Task item
Restate word for word every line from the top of the data below down through the line that holds "Task: Click the Desempeño".

·····

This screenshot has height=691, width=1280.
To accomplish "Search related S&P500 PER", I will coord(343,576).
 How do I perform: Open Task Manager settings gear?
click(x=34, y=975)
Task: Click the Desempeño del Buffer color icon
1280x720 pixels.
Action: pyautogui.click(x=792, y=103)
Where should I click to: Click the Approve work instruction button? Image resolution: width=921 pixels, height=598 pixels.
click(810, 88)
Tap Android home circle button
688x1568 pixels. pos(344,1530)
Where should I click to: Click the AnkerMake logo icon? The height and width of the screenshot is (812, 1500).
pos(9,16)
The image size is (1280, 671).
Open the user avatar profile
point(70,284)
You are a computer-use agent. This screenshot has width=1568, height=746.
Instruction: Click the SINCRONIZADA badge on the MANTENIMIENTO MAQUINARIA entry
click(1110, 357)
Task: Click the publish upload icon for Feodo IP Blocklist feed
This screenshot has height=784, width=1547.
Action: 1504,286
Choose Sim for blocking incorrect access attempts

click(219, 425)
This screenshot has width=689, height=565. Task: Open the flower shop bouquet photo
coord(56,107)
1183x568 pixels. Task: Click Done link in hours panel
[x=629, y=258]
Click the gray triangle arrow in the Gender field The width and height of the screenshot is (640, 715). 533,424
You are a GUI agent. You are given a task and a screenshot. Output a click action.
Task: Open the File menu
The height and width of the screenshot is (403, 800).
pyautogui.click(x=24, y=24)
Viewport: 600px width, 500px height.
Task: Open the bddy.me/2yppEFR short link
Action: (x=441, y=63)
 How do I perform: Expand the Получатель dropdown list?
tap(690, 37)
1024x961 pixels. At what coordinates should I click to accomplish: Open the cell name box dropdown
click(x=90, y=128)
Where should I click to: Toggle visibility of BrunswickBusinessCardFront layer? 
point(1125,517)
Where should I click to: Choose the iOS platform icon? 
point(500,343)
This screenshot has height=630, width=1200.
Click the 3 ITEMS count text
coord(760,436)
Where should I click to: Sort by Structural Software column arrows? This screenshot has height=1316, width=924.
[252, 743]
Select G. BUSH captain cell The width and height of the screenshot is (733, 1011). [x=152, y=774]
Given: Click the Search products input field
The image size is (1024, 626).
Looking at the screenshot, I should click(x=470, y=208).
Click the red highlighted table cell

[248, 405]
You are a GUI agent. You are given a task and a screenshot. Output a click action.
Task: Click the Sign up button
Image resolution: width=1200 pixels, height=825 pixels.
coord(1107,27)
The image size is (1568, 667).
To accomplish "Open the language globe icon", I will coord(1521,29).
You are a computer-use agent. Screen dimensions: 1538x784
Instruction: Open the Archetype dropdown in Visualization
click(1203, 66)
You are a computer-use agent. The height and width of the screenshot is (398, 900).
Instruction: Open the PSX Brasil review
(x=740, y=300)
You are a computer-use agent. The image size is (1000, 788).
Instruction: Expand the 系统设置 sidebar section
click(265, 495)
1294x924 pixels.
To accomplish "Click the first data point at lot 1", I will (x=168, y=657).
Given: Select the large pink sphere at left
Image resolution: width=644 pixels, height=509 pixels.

·····

Result of the exercise
This screenshot has height=691, width=1280.
To accomplish "Search related S&P500 PER", I will coord(343,576).
 How do I perform: Open Task Manager settings gear?
click(x=34, y=975)
Task: Click the Desempeño del Buffer color icon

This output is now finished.